Piojos resucitados
Qué bajo escalafón de la pirámide laboral son los jefecillos abusivos
Un mediodía comía algo sentado a la barra en una de esas impersonales cafeterías de la zona de Callao en Madrid. Una de las camareras, ... una joven magrebí, limpiaba tras la barra, más o menos frente a mí, los cromados y los cristales de un expositor de tartas y de una tortilla de patata que en sitios así son como el universo: con el tiempo tienden a curvarse sobre sí mismas. A la circunspecta camarera se le acercó el encargado: cincuentón, gesto adusto como de estar oliendo algo descompuesto y morrillo alzado en un vano intento de mostrar altanería y autoridad. El jefecillo le dijo a la camarera con sequedad e imperativo desprecio: «Quiero todo esto limpio como la patera, ¿estamos? Y rapidito». La camarera asintió atemorizada, con la vista baja y sin dejar de limpiar. No lo dijo adrede en un rebuscado juego de palabras sarcástico, simplemente confundía patera con patena. Era un tiranuelo inculto. Pero más que su xenófoba comparación, lo que más asco me produjo fue lo de «rapidito». En esa palabra en diminutivo estaba toda la mala leche y el pequeño y rastrero poder de mando del jefecillo sobre una asustada camarera, probablemente con contrato a renovar.
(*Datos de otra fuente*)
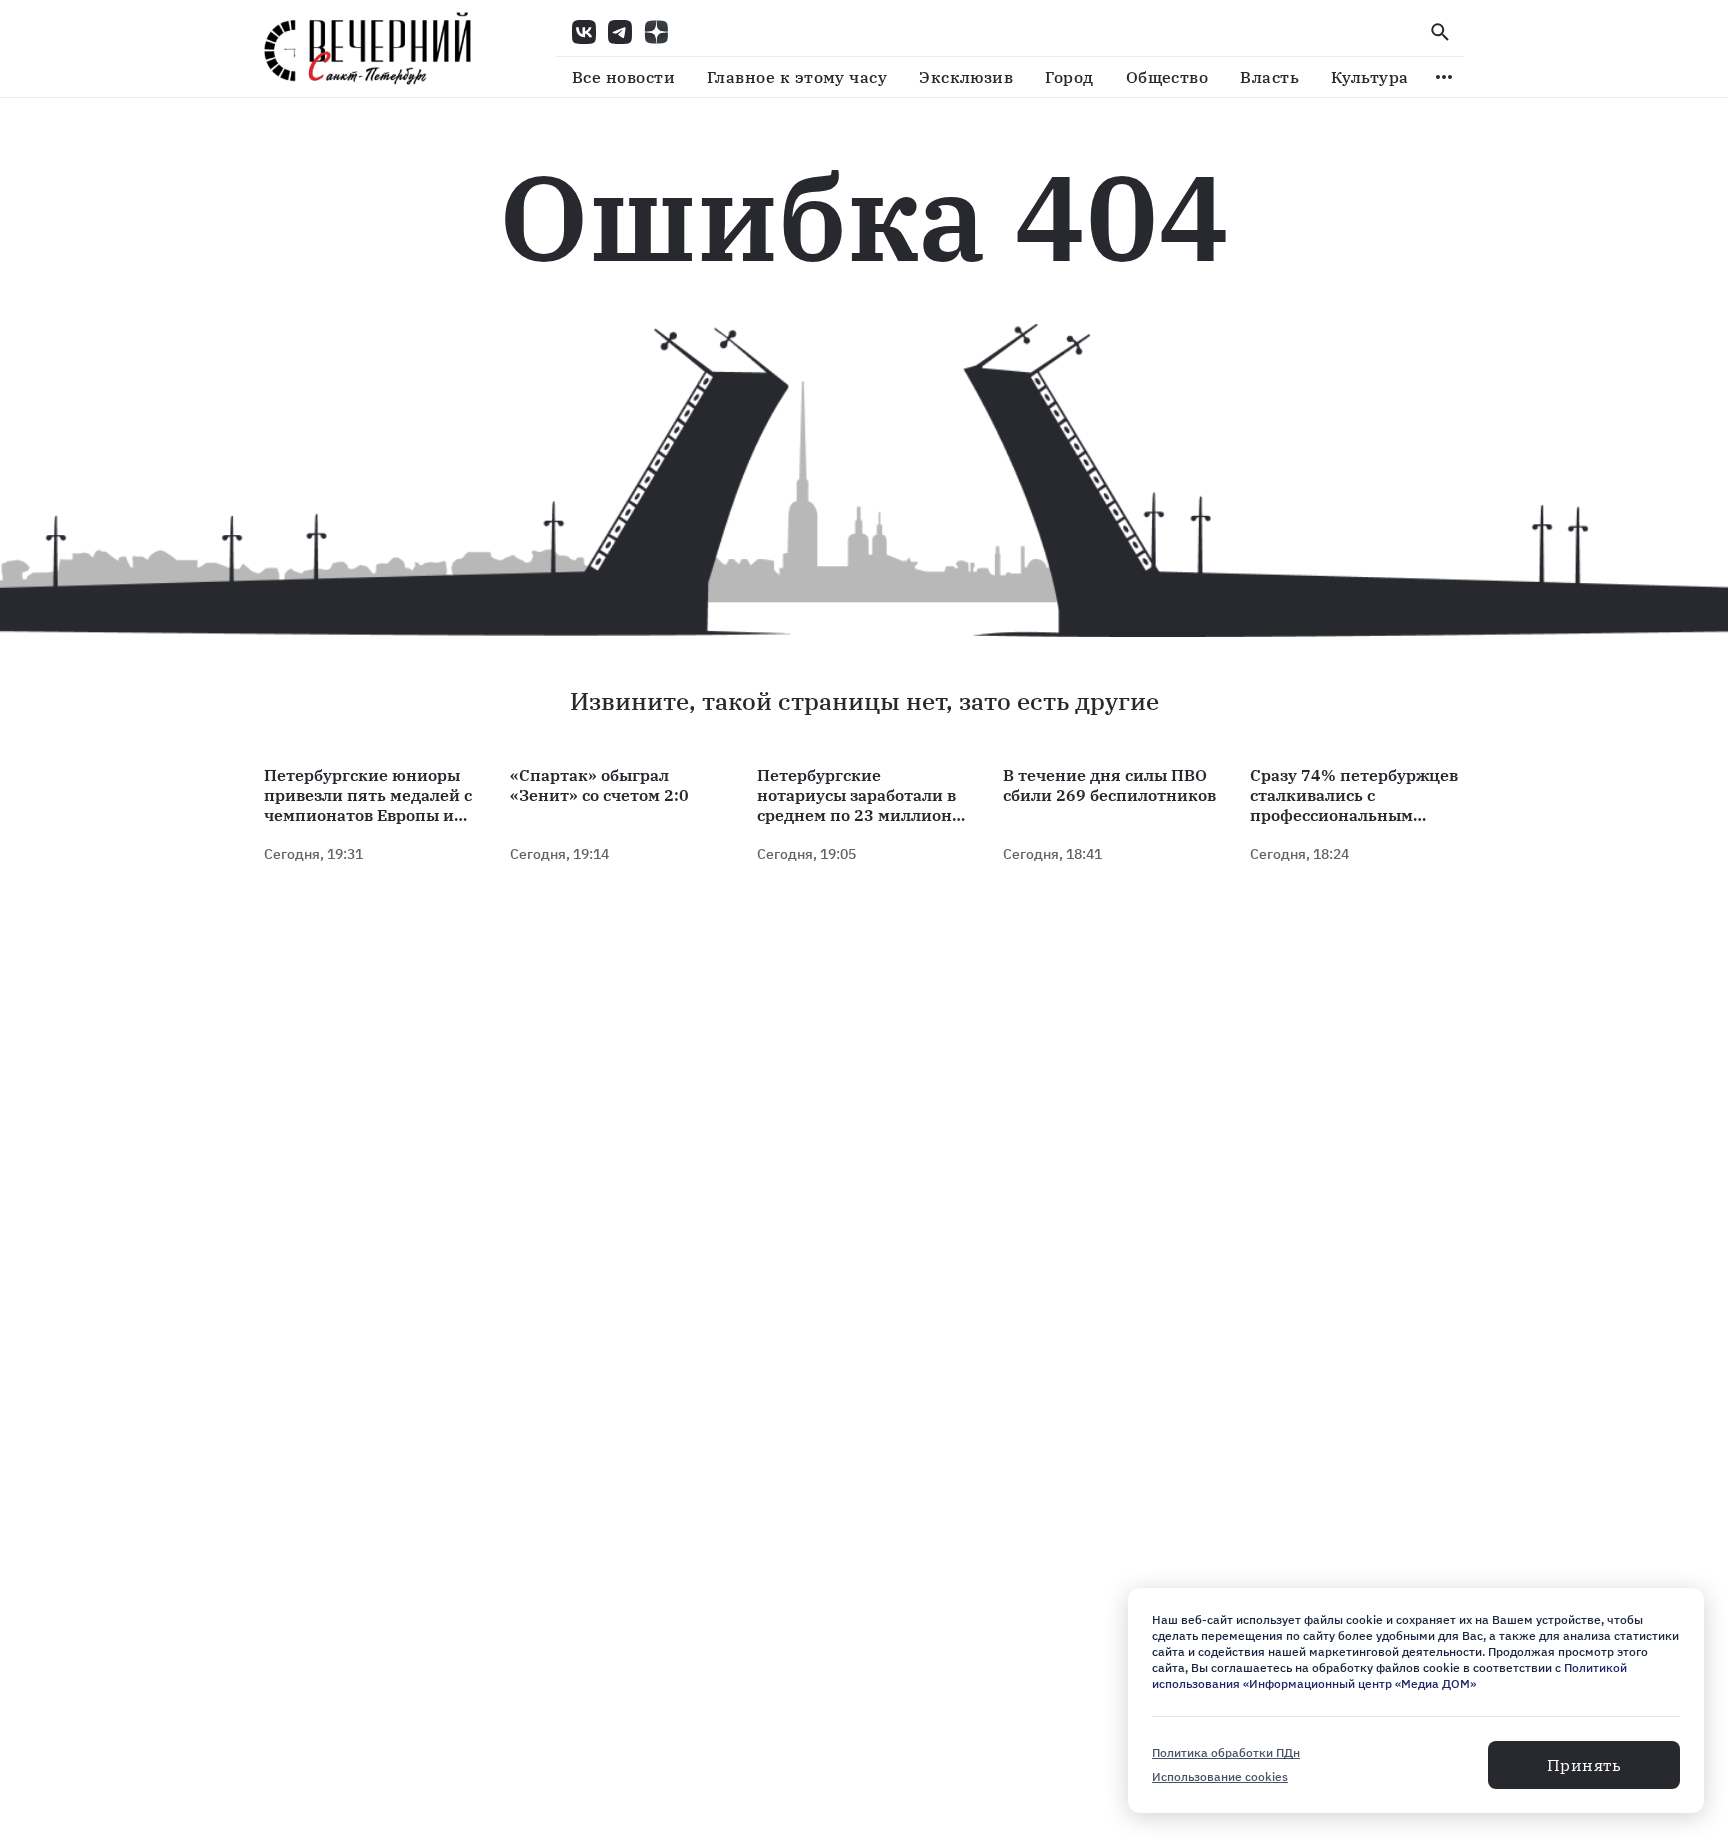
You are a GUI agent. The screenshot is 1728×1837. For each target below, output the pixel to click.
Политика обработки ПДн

Qué bajo escalafón de la pirámide laboral son los jefecillos tiranuelos y abusivos. Esos especímenes que el acervo popular llama con acierto piojos resucitados, capitanes de las sardinas. En el ejército, lo peor que te podías encontrar era un brigada chusquero, zafio, alcohólico y amargado por no haber sido capaz ni de llegar a teniente. En la vida me he encontrado a mucho y variado jefecillo, aunque a la postre todos están cortados por un patrón semejante. Son personajes patéticos, pero que pueden amargar mucho la vida a los que tienen bajo el reducido campo de sus órdenes. He detectado inequívocos jefecillos en editoriales, canales de televisión, oficinas, sucursales bancarias y sobre todo en tiendas, bares y restaurantes, los mejores caldos para el cultivo del jefecillo y de sus más miserables y ruines atributos. En las tiendas pequeñas es donde desarrollan mejor, cuerpo a cuerpo, su mezquina jefatura. Recuerdo a un charcutero de la calle Fuencarral que tenía esclavizada a su dependienta, a la que no dejaba ni tocar la caja registradora. Supongo que la chica acabó por matarlo con un chorizo de Cantimpalo o se casó con él.
El jefecillo es un ínfimo déspota porque sabe que su techo está muy cerca del suelo y que no llegará a más. Si se da la excepción a la regla de que un jefecillo llega a jefazo por selección protectora entre mediocres, entonces, no tienen más que leer la prensa para comprobar lo que sucede.